Our notification and alert handling system is built around a 24/7 hotline service. All alerts that are considered a must-have for us and are included in the checklist are sent there. Each alert must have a description: what happened, what it actually means, what it affects. And also a link to the dashboard and instructions on what to do in this case.
That's all for the requirements for the construction of the alert. Further, the situation can develop in two directions - either there is a problem and it needs to be solved, or there was a failure in the monitoring system. But in any case, you need to go and figure it out.
On average, about a hundred alerts are falling to us per day now, this is taking into account the fact that the correlation of alerts has not yet been configured properly. And if we need to carry out technical work, and we forcibly turn off something, their number grows significantly.
In addition to monitoring the systems that we operate and collecting metrics that are considered important on our side, the monitoring system allows us to collect data for product teams. They can influence the composition of the metrics within the information systems that are monitored here.
Our colleague can come and ask to add some metric that will be useful for us and for the team. Or, for example, the team may not have enough of the basic metrics that we have, they need to track some specific one. In Grafana, we create a space for each team and issue admin rights. Also, if a team needs dashboards, but they themselves cannot / do not know how to do it, we help them.

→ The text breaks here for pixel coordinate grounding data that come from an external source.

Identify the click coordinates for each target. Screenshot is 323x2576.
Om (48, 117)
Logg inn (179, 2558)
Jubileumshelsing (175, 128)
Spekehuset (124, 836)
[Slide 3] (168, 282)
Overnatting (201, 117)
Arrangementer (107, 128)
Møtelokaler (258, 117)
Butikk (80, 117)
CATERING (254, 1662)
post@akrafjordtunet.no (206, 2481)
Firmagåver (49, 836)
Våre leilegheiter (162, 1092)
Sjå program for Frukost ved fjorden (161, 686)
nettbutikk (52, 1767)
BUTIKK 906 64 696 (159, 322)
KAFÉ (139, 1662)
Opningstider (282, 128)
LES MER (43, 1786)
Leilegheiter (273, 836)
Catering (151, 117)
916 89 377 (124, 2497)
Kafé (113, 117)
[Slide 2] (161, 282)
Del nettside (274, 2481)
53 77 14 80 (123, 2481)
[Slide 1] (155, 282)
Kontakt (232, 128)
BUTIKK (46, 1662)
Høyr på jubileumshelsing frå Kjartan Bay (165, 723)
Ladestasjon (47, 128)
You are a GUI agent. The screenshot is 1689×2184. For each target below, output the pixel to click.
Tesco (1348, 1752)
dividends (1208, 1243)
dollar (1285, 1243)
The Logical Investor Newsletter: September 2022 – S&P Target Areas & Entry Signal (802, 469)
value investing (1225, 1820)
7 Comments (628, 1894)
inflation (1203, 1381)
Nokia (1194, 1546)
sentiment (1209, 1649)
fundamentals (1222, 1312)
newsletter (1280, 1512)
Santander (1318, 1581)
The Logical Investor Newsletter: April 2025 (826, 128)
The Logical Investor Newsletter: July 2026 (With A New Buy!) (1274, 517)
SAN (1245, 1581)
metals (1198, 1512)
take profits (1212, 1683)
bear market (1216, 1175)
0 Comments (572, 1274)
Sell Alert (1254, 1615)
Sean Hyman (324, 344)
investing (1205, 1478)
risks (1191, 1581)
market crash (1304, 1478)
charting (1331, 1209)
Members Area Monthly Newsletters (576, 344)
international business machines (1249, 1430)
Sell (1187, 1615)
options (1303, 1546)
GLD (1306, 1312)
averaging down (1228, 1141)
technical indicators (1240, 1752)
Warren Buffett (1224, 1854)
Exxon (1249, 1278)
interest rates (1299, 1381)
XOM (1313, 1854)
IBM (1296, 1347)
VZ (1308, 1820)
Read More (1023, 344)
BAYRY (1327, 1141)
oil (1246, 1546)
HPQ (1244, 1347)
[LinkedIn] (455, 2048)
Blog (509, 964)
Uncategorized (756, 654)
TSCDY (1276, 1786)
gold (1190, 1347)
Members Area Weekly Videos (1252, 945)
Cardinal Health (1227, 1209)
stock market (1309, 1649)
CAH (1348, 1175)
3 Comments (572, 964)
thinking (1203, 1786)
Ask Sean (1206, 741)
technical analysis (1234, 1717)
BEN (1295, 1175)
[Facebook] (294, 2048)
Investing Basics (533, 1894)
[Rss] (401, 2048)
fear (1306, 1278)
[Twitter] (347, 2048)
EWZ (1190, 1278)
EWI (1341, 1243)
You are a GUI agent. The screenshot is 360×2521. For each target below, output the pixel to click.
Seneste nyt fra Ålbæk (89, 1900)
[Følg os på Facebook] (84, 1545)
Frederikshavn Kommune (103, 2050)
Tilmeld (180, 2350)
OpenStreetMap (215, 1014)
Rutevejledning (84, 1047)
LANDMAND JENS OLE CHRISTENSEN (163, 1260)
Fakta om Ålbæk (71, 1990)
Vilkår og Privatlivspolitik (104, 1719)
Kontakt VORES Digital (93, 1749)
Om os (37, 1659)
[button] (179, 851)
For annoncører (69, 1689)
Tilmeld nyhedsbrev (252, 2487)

Since we are outside the stream of the team's value creation, their releases and planning, we gradually come to the conclusion that the releases of all systems are seamless and can be rolled out daily, without coordinating with us. And it is important for us to track these releases, because they can potentially affect the operation of the application and break something, and this is critical. To manage releases, we use Bamboo, from where we get data via the API and can see which releases in which information systems came out and their status. And the most important thing is what time. We put release markers on the main critical metrics, which is visually very indicative in case of problems.
This way we can see the correlation between new releases and emerging issues. The main idea is to understand how the system works on all layers, to quickly localize the problem and fix it just as quickly. Indeed, it often happens that the most time is spent not solving the problem, but finding the cause.
And in this direction in the future we want to focus on proactivity. Ideally, I would like to know in advance about an impending problem, and not after the fact, in order to deal with its prevention, not a solution. Sometimes false alarms of the monitoring system occur, both due to human error and due to changes in the application. And we are working on this, debugging, and trying to warn users about this before any manipulations on the monitoring system, who use it with us. , or carry out these events in the technical window.
So, the system has been launched and has been working successfully since the beginning of spring ... and shows a very real profit. Of course, this is not its final version, we will introduce many more useful features. But right now, with so many integrations and applications, automation of monitoring is really indispensable.
If you also monitor large projects with a serious number of integrations - write in the comments what silver bullet you found for this.